/labels-model

Primary LanguagePythonApache License 2.0Apache-2.0

Labels Model

Release notes

  • 21-02-2022:
    • Added python business rules on top of the original TensorFlow model
    • UK and NL (added as additional labels) have been implemented from datascience-model-commons version 0.3.7

Target solution architecture for model training

Code structure

common: common python code used both in preprocessing and training

config: configuration python files: local / dta / prd

deploy: bash scripts for code deployment to AWS S3 and Airflow

infrastructure: terraform code for role and bucket creation

orchestration: DAGs definition and AWS operators for preprocessing and training

preprocessing: creating the docker image for testing locally & python scripts used in preprocessing part

resources: notebooks and additional useful resources used in debugging/analyzing categories model

training: creating the docker image for testing locally & python scripts used in training part

Local testing

test-local.sh

The bash script test-local.sh will execute tests inside a Docker container: both for preprocessing and training. It will verify the code structure and run additional tests locally.

Airflow local testing

Check the instruction on Confluence.

AWS testing

aws-dta-preprocessing.sh

The bash script test-dta.sh will execute preprocessing job on AWS in DTA environment, which takes all the data needed for categories and return three parquets:

  • preprocessed_training_data -> parquet which we use for training
  • preprocessed_validation_data -> parquet which we use for validation
  • preprocessed_test_data -> parquet which we use to assess performance
  • preprocessing_metadata.xml -> preprocessing metadata

The first step in the bash script is copying the source code to s3 and then we execute it when running ScriptProcessor operator defined in orchestration/python/aws_preprocess.py. The entry point to the operator is bash script which first installs additional python requirements based on requirements.txt and then executes main python script.

aws-dta-training.sh

The bash script aws-dta-training.sh will execute training job locally using AWS data (we control this option by specifying train_instance_type). The training job takes the output of processing part and outputs a tar.gz with categories-model and training_metadata.xml inside.

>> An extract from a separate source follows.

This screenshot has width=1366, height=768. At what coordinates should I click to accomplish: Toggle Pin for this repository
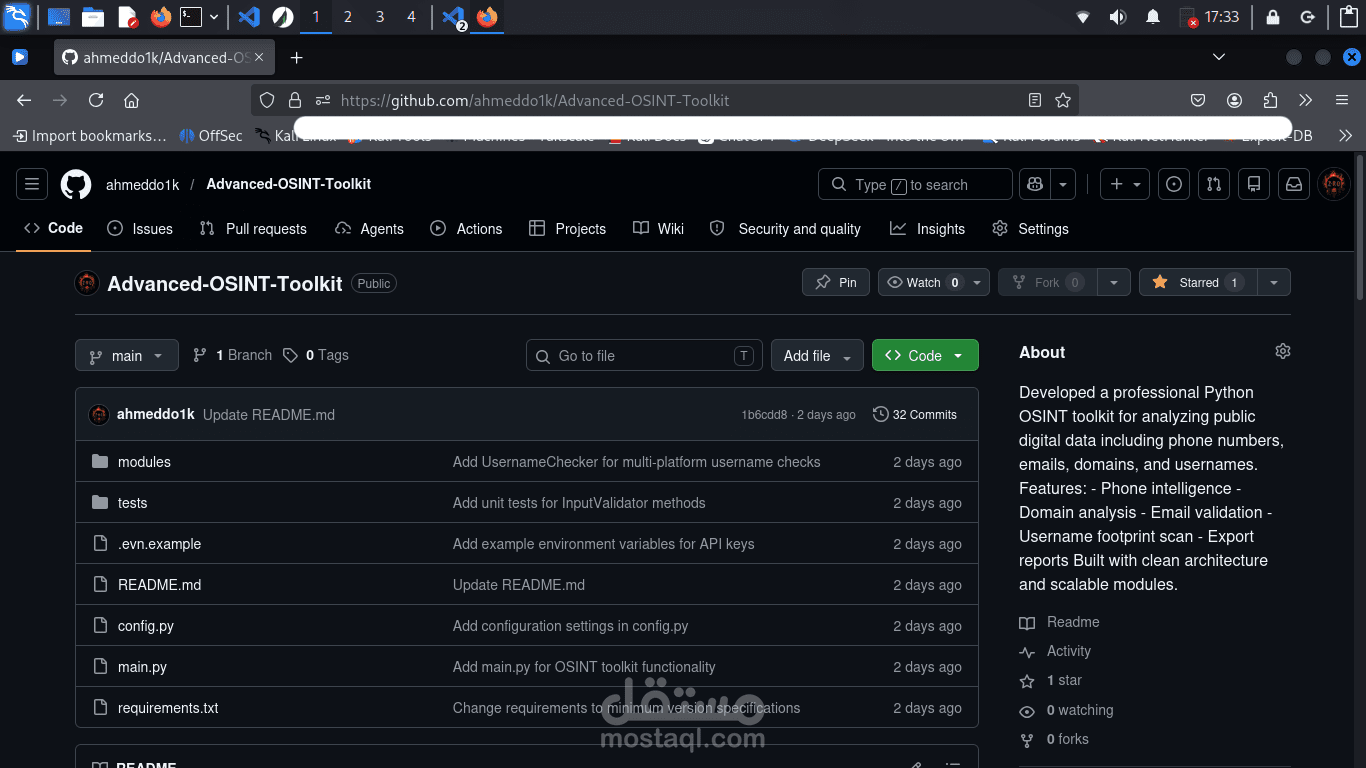(x=836, y=282)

In training job entry point script must be a path to a local file: train.py. We specify it in TensorFlow operator defined in orchestration/python/aws_train.py.

During training we use default tensorflow docker provided by AWS. However we also use requirements.txt based on which additional python packages are installed in the docker. It is automatically picked up in TensorFlow operator if it exists in source directory.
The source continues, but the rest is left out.